■ Material provided
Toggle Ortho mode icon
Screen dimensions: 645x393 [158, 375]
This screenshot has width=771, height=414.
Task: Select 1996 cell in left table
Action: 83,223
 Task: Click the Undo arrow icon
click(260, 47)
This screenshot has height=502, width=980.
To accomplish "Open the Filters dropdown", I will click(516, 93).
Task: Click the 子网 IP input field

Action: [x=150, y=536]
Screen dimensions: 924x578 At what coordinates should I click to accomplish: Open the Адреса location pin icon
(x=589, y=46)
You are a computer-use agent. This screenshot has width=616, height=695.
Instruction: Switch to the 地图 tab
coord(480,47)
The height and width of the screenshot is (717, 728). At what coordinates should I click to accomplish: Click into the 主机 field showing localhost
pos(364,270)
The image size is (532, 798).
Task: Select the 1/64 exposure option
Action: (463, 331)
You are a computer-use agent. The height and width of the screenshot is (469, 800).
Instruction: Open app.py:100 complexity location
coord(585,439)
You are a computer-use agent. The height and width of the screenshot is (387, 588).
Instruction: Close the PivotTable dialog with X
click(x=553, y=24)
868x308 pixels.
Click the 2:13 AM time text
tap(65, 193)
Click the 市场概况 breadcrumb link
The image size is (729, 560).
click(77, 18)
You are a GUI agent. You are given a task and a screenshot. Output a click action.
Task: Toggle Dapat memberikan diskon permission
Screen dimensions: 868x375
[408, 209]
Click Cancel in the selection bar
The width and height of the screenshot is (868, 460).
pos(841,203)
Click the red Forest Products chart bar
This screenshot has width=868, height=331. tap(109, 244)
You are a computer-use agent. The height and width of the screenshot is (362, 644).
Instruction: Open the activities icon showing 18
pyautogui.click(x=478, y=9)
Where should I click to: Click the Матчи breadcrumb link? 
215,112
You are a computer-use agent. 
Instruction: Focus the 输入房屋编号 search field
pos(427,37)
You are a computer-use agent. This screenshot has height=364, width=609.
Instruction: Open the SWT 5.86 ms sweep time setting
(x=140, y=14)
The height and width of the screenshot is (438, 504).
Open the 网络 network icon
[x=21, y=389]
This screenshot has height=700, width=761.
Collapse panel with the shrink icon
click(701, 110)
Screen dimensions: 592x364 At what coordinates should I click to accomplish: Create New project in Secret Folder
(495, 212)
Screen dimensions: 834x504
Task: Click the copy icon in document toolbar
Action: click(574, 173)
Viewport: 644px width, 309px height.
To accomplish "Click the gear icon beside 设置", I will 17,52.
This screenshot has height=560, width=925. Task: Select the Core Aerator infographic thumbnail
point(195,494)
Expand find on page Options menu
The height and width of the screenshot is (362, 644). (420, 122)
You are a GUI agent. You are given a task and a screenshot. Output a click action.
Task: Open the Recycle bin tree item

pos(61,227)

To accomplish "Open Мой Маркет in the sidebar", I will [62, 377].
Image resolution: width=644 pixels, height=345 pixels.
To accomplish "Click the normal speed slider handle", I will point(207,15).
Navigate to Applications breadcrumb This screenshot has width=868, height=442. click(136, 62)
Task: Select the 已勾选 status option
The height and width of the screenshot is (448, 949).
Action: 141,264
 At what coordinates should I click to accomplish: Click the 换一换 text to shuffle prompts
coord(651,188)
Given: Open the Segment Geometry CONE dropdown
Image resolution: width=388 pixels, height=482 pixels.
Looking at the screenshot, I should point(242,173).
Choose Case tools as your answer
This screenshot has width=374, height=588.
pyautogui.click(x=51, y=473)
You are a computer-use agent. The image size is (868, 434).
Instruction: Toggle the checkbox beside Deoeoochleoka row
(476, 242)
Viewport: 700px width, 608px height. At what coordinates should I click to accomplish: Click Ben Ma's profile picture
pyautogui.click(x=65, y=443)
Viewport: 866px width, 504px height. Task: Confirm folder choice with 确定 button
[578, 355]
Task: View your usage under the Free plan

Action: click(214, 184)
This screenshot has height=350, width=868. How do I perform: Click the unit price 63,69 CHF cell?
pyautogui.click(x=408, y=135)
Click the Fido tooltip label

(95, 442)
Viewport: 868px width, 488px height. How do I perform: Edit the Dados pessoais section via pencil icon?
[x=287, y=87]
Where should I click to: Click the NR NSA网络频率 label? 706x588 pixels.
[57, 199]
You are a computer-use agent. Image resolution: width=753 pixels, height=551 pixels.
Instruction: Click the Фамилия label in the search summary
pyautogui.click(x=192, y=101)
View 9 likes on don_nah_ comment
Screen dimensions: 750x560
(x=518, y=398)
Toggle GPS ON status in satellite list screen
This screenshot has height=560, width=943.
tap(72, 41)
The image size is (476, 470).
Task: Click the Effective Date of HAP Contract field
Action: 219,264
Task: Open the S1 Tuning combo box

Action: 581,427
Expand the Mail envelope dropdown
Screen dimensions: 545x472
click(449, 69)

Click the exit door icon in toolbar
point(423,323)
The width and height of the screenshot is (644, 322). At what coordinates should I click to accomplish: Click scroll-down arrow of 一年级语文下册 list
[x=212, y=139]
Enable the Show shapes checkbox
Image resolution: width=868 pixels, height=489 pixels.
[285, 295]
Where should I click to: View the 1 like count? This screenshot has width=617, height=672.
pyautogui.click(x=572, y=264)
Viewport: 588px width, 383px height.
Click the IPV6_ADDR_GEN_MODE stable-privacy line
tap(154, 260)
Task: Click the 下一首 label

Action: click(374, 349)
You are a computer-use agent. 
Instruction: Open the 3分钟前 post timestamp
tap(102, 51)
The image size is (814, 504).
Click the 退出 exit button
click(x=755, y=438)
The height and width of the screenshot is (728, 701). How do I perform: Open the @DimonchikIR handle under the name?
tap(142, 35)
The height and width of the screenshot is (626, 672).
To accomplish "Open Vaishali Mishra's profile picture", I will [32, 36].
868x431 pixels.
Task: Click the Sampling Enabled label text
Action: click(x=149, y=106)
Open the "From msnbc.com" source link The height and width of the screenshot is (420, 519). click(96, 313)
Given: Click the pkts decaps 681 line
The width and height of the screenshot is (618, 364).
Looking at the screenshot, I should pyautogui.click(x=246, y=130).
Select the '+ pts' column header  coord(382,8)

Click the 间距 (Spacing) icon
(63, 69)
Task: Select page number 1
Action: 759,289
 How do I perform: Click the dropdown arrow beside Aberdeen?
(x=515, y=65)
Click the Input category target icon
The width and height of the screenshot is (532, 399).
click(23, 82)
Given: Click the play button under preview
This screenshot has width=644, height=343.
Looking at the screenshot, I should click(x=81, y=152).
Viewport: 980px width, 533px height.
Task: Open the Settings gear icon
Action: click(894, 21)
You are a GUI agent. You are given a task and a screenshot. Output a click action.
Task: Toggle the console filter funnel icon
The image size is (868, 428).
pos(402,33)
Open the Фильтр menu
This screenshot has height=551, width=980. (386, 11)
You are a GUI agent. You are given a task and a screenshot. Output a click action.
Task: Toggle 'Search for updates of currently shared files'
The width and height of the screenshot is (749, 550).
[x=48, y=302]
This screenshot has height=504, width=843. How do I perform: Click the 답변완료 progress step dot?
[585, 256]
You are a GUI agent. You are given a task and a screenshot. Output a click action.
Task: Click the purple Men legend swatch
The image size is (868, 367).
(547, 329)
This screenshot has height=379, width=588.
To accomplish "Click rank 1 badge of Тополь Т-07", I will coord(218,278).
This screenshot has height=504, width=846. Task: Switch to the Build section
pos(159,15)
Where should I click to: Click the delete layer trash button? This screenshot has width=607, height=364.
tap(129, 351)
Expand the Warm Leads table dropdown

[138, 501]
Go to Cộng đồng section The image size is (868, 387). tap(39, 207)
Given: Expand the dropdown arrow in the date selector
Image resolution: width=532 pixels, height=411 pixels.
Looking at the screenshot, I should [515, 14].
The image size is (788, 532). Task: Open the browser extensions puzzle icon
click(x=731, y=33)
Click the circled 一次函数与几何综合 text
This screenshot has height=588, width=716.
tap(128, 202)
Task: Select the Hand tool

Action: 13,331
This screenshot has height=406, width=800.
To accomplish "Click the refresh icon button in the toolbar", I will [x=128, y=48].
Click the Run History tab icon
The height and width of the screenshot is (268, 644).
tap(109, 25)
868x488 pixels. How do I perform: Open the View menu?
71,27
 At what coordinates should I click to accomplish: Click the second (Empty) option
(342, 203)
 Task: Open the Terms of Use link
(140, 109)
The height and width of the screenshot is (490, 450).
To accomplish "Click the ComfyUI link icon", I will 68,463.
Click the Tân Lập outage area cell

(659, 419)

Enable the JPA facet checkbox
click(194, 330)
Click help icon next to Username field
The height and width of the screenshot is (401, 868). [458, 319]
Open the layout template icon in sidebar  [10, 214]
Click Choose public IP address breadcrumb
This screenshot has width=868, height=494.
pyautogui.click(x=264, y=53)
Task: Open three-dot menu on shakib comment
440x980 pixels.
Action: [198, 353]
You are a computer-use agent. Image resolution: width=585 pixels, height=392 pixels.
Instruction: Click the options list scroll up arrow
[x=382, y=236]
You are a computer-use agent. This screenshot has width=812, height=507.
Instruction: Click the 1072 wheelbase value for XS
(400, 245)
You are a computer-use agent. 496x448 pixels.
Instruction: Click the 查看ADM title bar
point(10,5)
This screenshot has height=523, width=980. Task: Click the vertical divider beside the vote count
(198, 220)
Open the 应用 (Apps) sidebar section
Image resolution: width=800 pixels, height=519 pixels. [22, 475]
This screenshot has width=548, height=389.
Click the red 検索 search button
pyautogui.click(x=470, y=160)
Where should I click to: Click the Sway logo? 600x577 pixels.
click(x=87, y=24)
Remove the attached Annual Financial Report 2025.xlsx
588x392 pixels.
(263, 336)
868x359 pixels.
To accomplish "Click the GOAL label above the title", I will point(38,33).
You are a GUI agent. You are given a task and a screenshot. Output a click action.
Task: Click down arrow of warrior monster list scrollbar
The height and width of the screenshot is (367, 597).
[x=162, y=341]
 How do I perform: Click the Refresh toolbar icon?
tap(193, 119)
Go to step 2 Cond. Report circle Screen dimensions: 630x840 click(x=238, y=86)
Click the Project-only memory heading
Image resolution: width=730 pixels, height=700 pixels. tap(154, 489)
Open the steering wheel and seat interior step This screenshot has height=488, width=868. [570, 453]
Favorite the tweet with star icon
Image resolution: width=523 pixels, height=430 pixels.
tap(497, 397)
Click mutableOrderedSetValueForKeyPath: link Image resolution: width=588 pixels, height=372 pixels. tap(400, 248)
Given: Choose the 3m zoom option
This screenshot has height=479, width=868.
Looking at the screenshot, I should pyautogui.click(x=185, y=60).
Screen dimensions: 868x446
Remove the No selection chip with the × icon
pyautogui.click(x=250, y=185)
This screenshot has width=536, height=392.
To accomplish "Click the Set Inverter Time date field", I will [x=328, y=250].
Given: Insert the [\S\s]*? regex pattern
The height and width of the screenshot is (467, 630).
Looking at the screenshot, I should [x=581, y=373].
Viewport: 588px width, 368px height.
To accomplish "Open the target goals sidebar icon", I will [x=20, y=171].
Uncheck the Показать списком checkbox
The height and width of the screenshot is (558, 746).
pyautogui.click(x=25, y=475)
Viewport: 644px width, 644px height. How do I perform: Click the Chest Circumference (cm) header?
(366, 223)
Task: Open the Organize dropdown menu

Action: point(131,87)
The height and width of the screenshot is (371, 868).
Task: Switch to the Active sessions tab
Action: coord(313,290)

■ Aim of the exercise
A single figure, please: the number of lines in the data that hold the string "status".

■ Completed exercise
2